Data items

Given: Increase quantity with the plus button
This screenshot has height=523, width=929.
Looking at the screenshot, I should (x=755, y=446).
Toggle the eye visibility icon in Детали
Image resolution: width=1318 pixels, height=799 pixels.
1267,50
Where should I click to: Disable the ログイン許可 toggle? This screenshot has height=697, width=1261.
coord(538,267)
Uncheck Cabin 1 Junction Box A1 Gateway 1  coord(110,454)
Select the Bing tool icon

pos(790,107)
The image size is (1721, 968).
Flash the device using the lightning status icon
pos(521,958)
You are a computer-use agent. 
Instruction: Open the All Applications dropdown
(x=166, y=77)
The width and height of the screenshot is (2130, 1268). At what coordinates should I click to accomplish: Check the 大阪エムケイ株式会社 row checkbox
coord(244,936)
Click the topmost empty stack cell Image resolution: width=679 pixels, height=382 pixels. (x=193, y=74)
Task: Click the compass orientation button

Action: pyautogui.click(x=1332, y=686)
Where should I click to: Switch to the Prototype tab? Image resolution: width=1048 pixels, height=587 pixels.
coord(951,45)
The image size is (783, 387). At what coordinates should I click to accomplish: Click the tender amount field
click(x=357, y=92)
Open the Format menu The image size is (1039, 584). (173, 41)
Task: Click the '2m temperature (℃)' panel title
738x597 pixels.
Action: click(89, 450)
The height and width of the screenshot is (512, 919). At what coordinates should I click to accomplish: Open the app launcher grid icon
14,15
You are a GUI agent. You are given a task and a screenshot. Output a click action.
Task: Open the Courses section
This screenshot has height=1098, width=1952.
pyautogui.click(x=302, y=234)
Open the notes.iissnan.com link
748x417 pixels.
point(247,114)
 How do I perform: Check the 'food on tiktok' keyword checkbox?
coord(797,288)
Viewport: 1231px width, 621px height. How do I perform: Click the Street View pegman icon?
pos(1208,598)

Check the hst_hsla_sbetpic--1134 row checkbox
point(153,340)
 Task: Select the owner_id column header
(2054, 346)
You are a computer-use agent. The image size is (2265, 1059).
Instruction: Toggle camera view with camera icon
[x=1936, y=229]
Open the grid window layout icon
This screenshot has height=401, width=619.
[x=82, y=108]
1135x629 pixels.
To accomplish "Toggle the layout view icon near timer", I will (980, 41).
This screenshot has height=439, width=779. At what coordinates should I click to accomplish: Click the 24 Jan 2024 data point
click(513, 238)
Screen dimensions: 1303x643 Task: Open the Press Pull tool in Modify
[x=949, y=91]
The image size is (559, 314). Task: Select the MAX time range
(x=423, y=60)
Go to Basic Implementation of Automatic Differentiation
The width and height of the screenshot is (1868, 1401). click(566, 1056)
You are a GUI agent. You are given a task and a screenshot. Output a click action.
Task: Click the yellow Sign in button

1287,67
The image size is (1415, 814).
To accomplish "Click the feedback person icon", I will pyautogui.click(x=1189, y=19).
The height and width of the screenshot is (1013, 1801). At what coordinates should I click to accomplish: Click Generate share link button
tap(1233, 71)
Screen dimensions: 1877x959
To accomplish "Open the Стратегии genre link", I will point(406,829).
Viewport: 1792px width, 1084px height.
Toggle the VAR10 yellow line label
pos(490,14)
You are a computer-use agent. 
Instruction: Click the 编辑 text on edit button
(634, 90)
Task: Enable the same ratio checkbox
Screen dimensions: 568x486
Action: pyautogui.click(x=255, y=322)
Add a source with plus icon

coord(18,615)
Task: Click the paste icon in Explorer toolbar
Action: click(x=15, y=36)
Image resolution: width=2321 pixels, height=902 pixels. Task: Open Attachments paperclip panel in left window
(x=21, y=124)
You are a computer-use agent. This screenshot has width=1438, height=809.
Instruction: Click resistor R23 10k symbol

What you are asked to do:
How many of the lines above contain the word "will"? Only the number should be given.

Expected answer:
3